Destruction of pancreatic islet β-cells in type 1 diabetes appears to result from direct contact with infiltrating T-cells and macrophages and exposure to inflammatory cytokines such as interferon (IFN)-γ, interleukin (IL)-1β, and tumor necrosis factor TNF-α that such cells produce. We recently reported on a method for selection of insulinoma cells that are resistant to the cytotoxic effects of inflammatory cytokines (INS-1res), involving their growth in progressively increasing concentrations of IL-1β plus IFN-γ, and selection of surviving cells. In the current study, we have investigated the molecular mechanism of cytokine resistance in INS-1rescells. By focusing on the known components of the IFN-γ receptor signaling pathway, we have discovered that expression levels of signal transducer and activator of transcription (STAT)-1α are closely correlated with the cytokine-resistant and -sensitive phenotypes. That STAT-1α is directly involved in development of cytokine resistance is demonstrated by an increase of viability from 10 ± 2% in control cells to 50 ± 6% in cells with adenovirus-mediated overexpression of STAT-1α (p < 0.001) after culture of both cell groups in the presence of 100 units/ml IFN-γ plus 10 ng/ml IL-1β for 48 h. The resistance to IL-1β plus IFN-γ in STAT-1α-expressing cells is due in part to interference with IL-1β-mediated stimulation of inducible nitric-oxide synthase expression and nitric oxide production.
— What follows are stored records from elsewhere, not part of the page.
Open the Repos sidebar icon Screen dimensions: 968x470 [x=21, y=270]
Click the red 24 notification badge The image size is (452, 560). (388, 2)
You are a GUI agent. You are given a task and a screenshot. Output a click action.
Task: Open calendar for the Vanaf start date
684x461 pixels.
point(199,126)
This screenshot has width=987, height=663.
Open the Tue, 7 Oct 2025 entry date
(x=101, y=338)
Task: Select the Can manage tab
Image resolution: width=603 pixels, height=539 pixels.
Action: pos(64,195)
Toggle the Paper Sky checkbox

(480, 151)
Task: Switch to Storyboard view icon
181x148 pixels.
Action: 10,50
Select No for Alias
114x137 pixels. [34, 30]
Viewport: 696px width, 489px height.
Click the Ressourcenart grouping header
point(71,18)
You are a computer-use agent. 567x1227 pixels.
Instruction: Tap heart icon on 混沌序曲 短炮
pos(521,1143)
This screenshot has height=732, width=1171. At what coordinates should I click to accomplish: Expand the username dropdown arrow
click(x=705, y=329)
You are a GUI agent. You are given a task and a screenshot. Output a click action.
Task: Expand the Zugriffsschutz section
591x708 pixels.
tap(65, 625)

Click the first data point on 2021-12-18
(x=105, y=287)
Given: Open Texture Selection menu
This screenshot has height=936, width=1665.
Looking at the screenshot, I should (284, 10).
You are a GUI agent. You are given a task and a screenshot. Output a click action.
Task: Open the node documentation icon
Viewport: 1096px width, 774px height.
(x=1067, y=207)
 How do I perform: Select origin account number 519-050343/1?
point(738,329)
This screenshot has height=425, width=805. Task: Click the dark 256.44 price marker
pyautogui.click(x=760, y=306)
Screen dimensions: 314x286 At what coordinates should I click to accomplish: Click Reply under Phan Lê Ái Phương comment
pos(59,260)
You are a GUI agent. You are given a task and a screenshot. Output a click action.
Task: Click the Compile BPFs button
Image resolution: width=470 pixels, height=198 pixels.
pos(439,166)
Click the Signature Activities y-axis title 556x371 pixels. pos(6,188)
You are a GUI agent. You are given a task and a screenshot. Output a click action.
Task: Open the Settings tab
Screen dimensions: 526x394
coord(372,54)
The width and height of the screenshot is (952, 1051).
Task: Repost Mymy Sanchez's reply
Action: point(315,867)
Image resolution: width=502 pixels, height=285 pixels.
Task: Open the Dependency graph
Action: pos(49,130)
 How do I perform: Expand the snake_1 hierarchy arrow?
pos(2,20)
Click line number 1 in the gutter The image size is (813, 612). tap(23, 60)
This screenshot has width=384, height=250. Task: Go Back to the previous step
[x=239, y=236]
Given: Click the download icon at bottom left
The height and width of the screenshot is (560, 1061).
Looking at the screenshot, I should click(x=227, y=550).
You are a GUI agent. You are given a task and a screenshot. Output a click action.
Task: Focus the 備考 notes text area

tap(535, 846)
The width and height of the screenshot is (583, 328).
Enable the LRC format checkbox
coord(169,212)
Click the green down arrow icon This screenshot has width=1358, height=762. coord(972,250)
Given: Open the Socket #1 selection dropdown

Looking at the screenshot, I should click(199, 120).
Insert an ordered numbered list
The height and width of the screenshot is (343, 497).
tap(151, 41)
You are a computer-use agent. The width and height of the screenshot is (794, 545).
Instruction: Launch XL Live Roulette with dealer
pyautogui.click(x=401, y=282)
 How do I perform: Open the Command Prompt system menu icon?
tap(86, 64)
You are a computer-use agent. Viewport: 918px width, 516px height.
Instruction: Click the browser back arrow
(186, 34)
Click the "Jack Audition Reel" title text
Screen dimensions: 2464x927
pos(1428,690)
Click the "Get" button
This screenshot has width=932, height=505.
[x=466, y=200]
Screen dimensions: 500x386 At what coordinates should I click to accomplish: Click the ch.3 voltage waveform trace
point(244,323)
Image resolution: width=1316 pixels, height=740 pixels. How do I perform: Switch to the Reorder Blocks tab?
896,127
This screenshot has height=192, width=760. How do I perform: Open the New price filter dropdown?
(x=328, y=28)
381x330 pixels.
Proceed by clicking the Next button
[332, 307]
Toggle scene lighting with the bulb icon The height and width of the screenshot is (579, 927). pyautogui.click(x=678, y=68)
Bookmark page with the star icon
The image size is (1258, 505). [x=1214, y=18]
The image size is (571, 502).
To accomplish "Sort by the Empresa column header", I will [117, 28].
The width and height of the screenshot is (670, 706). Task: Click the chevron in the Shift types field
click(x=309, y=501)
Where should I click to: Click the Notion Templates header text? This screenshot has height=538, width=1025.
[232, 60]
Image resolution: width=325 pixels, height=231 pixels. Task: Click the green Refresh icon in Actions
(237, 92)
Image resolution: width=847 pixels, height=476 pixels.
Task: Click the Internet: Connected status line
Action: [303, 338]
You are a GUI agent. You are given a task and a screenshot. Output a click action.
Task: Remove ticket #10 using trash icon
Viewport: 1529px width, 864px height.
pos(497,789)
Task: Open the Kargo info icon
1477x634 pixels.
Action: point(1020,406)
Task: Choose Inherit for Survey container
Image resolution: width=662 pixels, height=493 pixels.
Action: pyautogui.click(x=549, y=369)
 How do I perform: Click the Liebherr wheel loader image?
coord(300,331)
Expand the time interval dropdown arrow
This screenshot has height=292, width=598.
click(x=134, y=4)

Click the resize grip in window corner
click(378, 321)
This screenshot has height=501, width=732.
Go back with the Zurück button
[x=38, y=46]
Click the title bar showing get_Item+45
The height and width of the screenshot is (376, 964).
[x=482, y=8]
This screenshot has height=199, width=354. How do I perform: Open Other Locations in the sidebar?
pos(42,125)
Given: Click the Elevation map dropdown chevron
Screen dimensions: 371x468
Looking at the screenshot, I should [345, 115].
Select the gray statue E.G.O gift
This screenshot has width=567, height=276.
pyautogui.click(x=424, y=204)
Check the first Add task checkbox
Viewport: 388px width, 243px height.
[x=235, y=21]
Furthermore, overexpression of STAT-1α does not impair robust glucose-stimulated insulin secretion in the INS-1-derived cell line 832/13. We conclude that expression of STAT-1α may be a means of protecting insulin-producing cell lines from cytokine damage, which, in conjunction with appropriate cell-impermeant macroencapsulation devices, may allow such cells to be used for insulin replacement in type 1 diabetes.